I put a finger to my lips. “Mom, what if she hears you?”

“Well, maybe she should. Her bust juts out like the storefronts in the Red Light District.”

“You’ve never been to the Red Light District. Or to Amsterdam, for that matter.”

“There was this show on PBS.”

I smiled. “Well, maybe that’s her point. She wants people to notice.”

“Then someone should clue her in. At her age, especially. Men like a chase.”

I shot her a look.

Mama nodded. “It’s the nature of the beast. How many times have I told you that?”

            About ten trillion. My phone beeped. “Saved by the bell!” I said cheerily.

            “What’s that?”


Which about summed up what was coming next, although considering my adventures thus far, this shouldn’t have surprised me.

 “You’re in the wrong line,” the gal at Window A told me.

            My temples throbbed anew. “The wrong line? But I signed in, in exactly the way that man over there – that guy, right in front – told me to. I asked him twice, verifying it.”

            “I’m sorry.” She nodded to her left. “You apply for permits at Windows C and D.”

            “You can’t just walk over there and grab the handicapped thingy? The form’s all filled out. See?”

“I’m sorry,” she repeated. “That’s not the way it works. I can’t do that.”

I inhaled deeply. “You’re saying that I have to wait all over again because an employee here gave me the wrong instructions?”

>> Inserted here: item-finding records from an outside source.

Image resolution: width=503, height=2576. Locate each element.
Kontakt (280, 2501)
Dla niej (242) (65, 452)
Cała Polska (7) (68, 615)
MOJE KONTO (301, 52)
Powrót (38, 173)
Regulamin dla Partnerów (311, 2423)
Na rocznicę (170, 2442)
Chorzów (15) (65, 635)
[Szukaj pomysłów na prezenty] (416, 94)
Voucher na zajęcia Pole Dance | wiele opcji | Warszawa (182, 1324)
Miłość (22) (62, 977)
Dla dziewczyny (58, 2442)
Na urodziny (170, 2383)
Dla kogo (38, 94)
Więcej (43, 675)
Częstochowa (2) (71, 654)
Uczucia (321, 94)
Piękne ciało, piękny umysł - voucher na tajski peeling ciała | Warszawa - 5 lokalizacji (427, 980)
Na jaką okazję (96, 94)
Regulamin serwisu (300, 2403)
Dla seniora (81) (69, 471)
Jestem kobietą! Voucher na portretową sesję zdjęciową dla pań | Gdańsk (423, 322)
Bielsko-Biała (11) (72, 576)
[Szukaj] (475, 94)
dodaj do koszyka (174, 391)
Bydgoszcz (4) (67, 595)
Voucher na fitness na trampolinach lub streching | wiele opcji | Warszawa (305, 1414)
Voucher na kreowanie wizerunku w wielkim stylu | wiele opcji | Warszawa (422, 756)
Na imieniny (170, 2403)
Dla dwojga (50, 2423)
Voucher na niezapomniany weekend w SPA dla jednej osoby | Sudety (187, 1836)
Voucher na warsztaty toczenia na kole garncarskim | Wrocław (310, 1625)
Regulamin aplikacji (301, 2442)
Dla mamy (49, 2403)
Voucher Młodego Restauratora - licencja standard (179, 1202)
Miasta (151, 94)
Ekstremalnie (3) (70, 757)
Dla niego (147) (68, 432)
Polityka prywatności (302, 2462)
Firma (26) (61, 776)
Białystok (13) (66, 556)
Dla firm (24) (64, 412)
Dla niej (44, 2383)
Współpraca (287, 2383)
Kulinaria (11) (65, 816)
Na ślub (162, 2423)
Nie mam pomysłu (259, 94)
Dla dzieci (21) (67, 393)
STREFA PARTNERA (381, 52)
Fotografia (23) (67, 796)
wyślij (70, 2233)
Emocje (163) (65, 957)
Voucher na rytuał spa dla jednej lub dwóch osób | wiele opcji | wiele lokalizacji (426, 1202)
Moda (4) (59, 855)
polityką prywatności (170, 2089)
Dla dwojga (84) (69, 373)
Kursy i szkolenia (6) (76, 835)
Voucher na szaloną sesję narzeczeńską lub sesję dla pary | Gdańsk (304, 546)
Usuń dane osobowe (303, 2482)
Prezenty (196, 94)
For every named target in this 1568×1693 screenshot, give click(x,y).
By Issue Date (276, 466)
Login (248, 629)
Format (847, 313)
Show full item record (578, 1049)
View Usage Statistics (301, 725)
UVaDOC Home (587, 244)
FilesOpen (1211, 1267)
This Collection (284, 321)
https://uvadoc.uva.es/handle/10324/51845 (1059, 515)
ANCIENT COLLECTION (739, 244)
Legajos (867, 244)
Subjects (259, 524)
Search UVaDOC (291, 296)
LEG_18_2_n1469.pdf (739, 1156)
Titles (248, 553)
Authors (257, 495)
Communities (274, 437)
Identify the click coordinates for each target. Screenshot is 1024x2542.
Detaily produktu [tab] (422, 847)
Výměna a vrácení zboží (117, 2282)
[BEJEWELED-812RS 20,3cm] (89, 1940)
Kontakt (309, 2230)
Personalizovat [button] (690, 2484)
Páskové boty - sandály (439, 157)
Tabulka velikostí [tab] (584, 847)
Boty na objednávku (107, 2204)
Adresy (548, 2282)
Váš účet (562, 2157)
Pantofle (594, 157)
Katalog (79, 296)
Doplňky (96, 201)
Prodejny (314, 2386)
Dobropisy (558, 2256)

            “I’m so sorry. But, yes, I am saying just that. I’ll sign in for you, though, okay?”

            “Okay,” I echoed weakly. No point in being a damn fool about it.

I returned to where Mama waited. “There’s been a slight adjustment to our schedule,” I informed her. “We wait over by C and D now.”


“Don’t ask.”

Mama’s brows shot thunderously skyward. “Did you goof up again?”

I pointed toward the chairs beneath a sign that said Titling and Registration. “Over there, Mom. Please...”

Twenty minutes passed.

 “We’ve been here over an hour. Let’s call it a day. I’ll get Jackie to do this next week.”

My lower lip was in shreds, I’d chewed on it so much. “Mom, we’ve put in this much time already. If we leave, it’ll have all been for nothing.” I glanced out the window. The wind had picked up.

Mama followed my gaze and gave a little shiver. “They’re predicting more snow. I don’t understand what’s going on. Why it’s been so cold this year.”

“It’s winter, Mom. Winter’s cold.”

“Easy for you to say. You live in LA.”

“Well, not right now I don’t.” The morning I had driven Mama to the hospital, it had been 1 degree.

 “You know, Mom,” I added, “I kind of look forward to snow now. It’s so beautiful. Have you watched the way it dances in the wind as it falls? Or decorates the earth like sugar sprinkles on a bare cookie?”

Mama snorted.

“No, really,” I protested. “It makes the mundane marvelous. The ugly, exquisite.”

“It’s those people you hang out with in LA who make you like this, isn’t it? Weirdoes, all of you.”

“Perhaps. But I’m having a good time.”

“You are.” She spoke it with a question mark hovering beneath. “Good for you.”

I laughed. “I’m going to have a good time here, too, Mom. Right here, yes, at Hell Central. I wasn’t. But I will now. It’s all in how you view things, you know. Finally, after forever, I’ve learned that.”

A second snort. “That therapist of yours…he’s obviously not helping you. You’re not only strange. You’re delusional.”

Leaning over, I kissed my mother’s cheek. How papery it had become. Ethereal, as if readying her for her upcoming encore.

I swallowed the lump in my throat and forced myself to smile. “Hey, Mom, how about I apply for a handicapped permit, too?”